| Exercise brief |
Write all of the lines below out again, exactly as they stand.

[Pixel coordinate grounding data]
_____

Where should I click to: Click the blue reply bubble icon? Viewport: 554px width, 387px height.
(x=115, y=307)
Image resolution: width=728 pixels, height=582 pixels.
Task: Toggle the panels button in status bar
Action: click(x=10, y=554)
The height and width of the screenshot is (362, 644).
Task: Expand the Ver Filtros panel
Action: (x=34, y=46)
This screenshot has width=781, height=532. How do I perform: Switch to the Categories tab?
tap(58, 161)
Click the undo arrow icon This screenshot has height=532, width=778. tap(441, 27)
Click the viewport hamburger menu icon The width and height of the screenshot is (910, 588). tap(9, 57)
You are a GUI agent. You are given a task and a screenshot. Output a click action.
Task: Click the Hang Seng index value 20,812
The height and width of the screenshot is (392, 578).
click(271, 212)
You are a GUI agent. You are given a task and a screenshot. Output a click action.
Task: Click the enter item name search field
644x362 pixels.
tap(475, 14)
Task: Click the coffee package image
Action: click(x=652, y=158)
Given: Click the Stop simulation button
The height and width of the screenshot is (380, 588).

_____

| Result |
Where should I click to: Click the blue reply bubble icon? Viewport: 554px width, 387px height.
(x=115, y=307)
Image resolution: width=728 pixels, height=582 pixels.
Task: Toggle the panels button in status bar
Action: click(x=10, y=554)
The height and width of the screenshot is (362, 644).
Task: Expand the Ver Filtros panel
Action: (x=34, y=46)
This screenshot has width=781, height=532. How do I perform: Switch to the Categories tab?
tap(58, 161)
Click the undo arrow icon This screenshot has height=532, width=778. tap(441, 27)
Click the viewport hamburger menu icon The width and height of the screenshot is (910, 588). tap(9, 57)
You are a GUI agent. You are given a task and a screenshot. Output a click action.
Task: Click the Hang Seng index value 20,812
The height and width of the screenshot is (392, 578).
click(271, 212)
You are a GUI agent. You are given a task and a screenshot. Output a click action.
Task: Click the enter item name search field
644x362 pixels.
tap(475, 14)
Task: Click the coffee package image
Action: click(x=652, y=158)
Given: Click the Stop simulation button
The height and width of the screenshot is (380, 588).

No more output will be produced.